### TRECHO DO TEXTO
------------------------------------------------------------

Ser humano significou desde sempre afirmar-se simultaneamente como uma pessoa e um ser social: dimensão individual e dimensão coletiva não são idênticas, mas são indissociáveis. Na percepção holística, o homem se constrói com base naquilo que herda e em referência ao contexto social-histórico que é seu. É a esse modelo, que é o modelo mais geral da história, que o individualismo, que deve ser visto como uma particularidade da história ocidental, se opõe diretamente. 

No sentido moderno do termo, o individualismo é a filosofia que considera o indivíduo como a única realidade e o toma como princípio de toda avaliação. Esse indivíduo é considerado em si, independentemente de qualquer contexto social ou cultural. Enquanto o holismo expressa ou justifica a sociedade existente em referência a valores herdados, transmitidos ou compartilhados, ou seja, em última análise, em referência à sociedade em si, o individualismo estabelece seus valores independentemente da sociedade como ele a encontra. É por isso que ele não reconhece nenhum status de existência autônoma às comunidades, povos, culturas ou nações. Nessas entidades, ele vê apenas somas de átomos individuais e afirma que apenas estes possuem valor. 

Essa primazia do indivíduo sobre a coletividade é ao mesmo tempo descritiva, normativa, metodológica e axiológica. O indivíduo é presumido vir primeiro, seja que se suponha anterior ao social em uma representação mítica da "pré-história" (anterioridade do "estado de natureza"), seja que se atribua a ele um simples primado normativo (o indivíduo é o que vale mais). Georges Bataille afirmava que "na base de cada ser, existe um princípio de insuficiência". O individualismo liberal afirma, ao contrário, a plena suficiência do indivíduo singular. No liberalismo, o homem pode se conceber como indivíduo sem ter que pensar sua relação com outros homens dentro de uma socialidade primária ou secundária. Proprietário de si mesmo, movido apenas por seu próprio interesse particular, ele se define, em oposição à pessoa, como um ser moral independente, "pré-político" e, portanto, essencialmente não social.

------------------------------------------------------------

### TAREFAS
1) No trecho sobre o individualismo, o que Georges Bataille afirmava existir na base de cada ser?
2) Segundo o trecho sobre o individualismo, a quais entidades o individualismo não reconhece nenhum status de existência autônoma? Liste todas.
O material não tem nenhum papel nestas tarefas.

### INFORMAÇÕES REGISTRADAS
------------------------------------------------------------

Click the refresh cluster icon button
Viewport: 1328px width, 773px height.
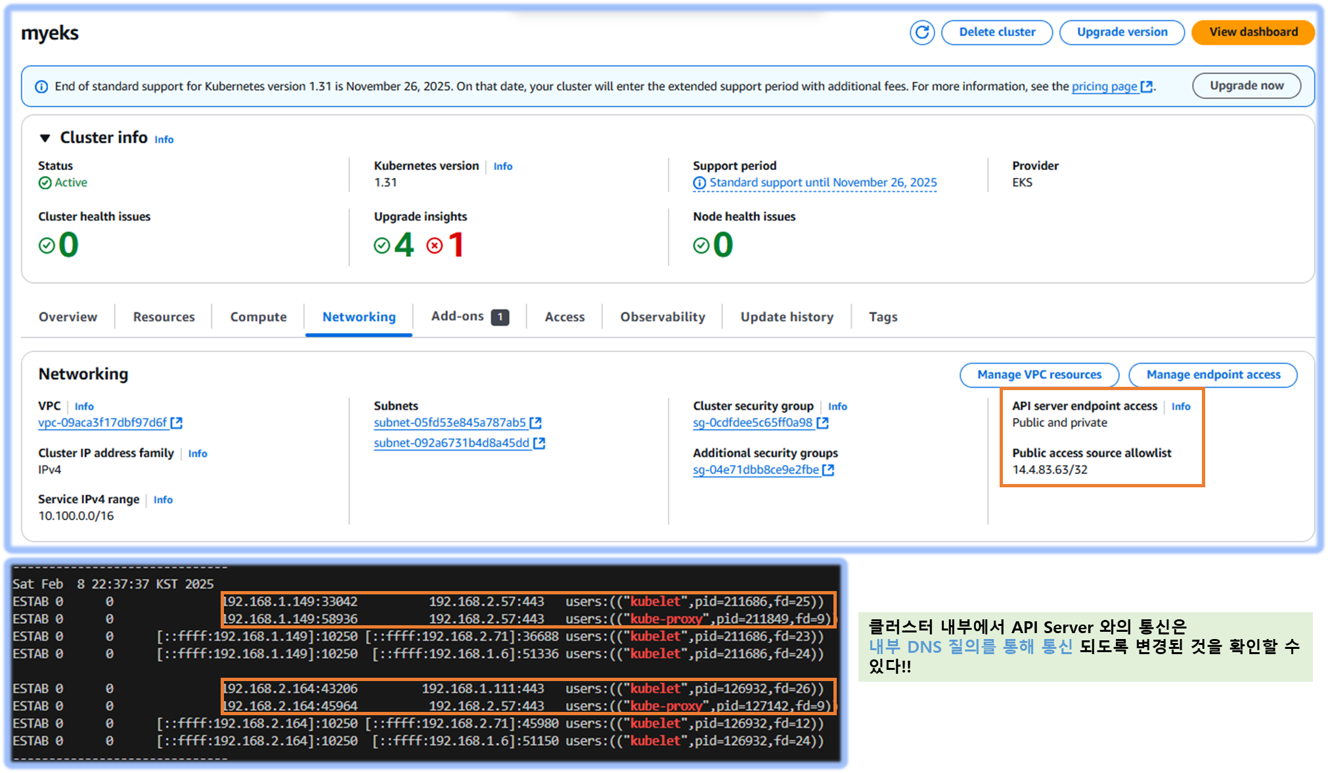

------------------------------------------------------------

### RESPOSTAS DAS TAREFAS
1) Um princípio de insuficiência.

2) Comunidades, povos, culturas e nações.